• EXERCISE PROMPT
Could you output every line of the records below as a numbered list, skipping any blank lines?

** Begin **

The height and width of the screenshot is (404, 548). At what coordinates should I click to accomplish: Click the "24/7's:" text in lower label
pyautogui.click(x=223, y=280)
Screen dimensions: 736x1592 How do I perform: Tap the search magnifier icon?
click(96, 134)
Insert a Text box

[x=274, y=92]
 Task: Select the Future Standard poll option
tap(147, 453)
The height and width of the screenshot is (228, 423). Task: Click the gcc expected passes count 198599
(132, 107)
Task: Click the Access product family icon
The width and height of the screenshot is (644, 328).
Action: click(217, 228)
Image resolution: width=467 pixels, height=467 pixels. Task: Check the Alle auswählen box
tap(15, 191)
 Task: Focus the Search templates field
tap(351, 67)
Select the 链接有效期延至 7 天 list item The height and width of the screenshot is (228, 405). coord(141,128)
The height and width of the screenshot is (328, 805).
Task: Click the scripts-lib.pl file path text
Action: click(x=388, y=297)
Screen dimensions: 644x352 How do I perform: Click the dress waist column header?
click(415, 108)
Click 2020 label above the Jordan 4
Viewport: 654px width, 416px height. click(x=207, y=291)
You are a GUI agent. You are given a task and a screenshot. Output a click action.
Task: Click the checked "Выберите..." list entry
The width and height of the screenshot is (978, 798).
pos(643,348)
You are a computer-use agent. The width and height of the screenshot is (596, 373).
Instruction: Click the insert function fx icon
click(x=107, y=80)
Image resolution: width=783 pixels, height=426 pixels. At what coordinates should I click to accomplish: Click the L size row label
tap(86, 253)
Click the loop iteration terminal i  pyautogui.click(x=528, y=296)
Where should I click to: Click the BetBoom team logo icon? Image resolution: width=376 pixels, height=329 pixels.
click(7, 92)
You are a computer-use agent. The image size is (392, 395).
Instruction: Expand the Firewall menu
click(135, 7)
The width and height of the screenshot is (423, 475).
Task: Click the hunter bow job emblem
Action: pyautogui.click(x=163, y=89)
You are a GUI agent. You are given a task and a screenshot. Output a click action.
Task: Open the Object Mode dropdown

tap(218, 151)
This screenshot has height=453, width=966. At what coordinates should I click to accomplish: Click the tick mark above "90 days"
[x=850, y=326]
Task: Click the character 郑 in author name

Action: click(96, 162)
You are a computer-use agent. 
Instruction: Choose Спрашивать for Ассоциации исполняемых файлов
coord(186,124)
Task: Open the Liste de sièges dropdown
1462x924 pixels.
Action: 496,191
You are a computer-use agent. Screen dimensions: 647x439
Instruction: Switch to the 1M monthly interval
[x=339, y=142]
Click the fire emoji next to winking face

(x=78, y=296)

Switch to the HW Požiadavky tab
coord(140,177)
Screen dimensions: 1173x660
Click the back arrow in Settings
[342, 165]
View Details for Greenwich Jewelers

** End **

• SOLUTION TO THIS EXERCISE
1. The height and width of the screenshot is (404, 548). At what coordinates should I click to accomplish: Click the "24/7's:" text in lower label
2. pyautogui.click(x=223, y=280)
3. Screen dimensions: 736x1592 How do I perform: Tap the search magnifier icon?
4. click(96, 134)
5. Insert a Text box
6. [x=274, y=92]
7.  Task: Select the Future Standard poll option
8. tap(147, 453)
9. The height and width of the screenshot is (228, 423). Task: Click the gcc expected passes count 198599
10. (132, 107)
11. Task: Click the Access product family icon
12. The width and height of the screenshot is (644, 328).
13. Action: click(217, 228)
14. Image resolution: width=467 pixels, height=467 pixels. Task: Check the Alle auswählen box
15. tap(15, 191)
16.  Task: Focus the Search templates field
17. tap(351, 67)
18. Select the 链接有效期延至 7 天 list item The height and width of the screenshot is (228, 405). coord(141,128)
19. The height and width of the screenshot is (328, 805).
20. Task: Click the scripts-lib.pl file path text
21. Action: click(x=388, y=297)
22. Screen dimensions: 644x352 How do I perform: Click the dress waist column header?
23. click(415, 108)
24. Click 2020 label above the Jordan 4
25. Viewport: 654px width, 416px height. click(x=207, y=291)
26. You are a GUI agent. You are given a task and a screenshot. Output a click action.
27. Task: Click the checked "Выберите..." list entry
28. The width and height of the screenshot is (978, 798).
29. pos(643,348)
30. You are a computer-use agent. The width and height of the screenshot is (596, 373).
31. Instruction: Click the insert function fx icon
32. click(x=107, y=80)
33. Image resolution: width=783 pixels, height=426 pixels. At what coordinates should I click to accomplish: Click the L size row label
34. tap(86, 253)
35. Click the loop iteration terminal i  pyautogui.click(x=528, y=296)
36. Where should I click to: Click the BetBoom team logo icon? Image resolution: width=376 pixels, height=329 pixels.
37. click(7, 92)
38. You are a computer-use agent. The image size is (392, 395).
39. Instruction: Expand the Firewall menu
40. click(135, 7)
41. The width and height of the screenshot is (423, 475).
42. Task: Click the hunter bow job emblem
43. Action: pyautogui.click(x=163, y=89)
44. You are a GUI agent. You are given a task and a screenshot. Output a click action.
45. Task: Open the Object Mode dropdown
46. tap(218, 151)
47. This screenshot has height=453, width=966. At what coordinates should I click to accomplish: Click the tick mark above "90 days"
48. [x=850, y=326]
49. Task: Click the character 郑 in author name
50. Action: click(96, 162)
51. You are a computer-use agent. 
52. Instruction: Choose Спрашивать for Ассоциации исполняемых файлов
53. coord(186,124)
54. Task: Open the Liste de sièges dropdown
55. 1462x924 pixels.
56. Action: 496,191
57. You are a computer-use agent. Screen dimensions: 647x439
58. Instruction: Switch to the 1M monthly interval
59. [x=339, y=142]
60. Click the fire emoji next to winking face
61. (x=78, y=296)
62. Switch to the HW Požiadavky tab
63. coord(140,177)
64. Screen dimensions: 1173x660
65. Click the back arrow in Settings
66. [342, 165]
67. View Details for Greenwich Jewelers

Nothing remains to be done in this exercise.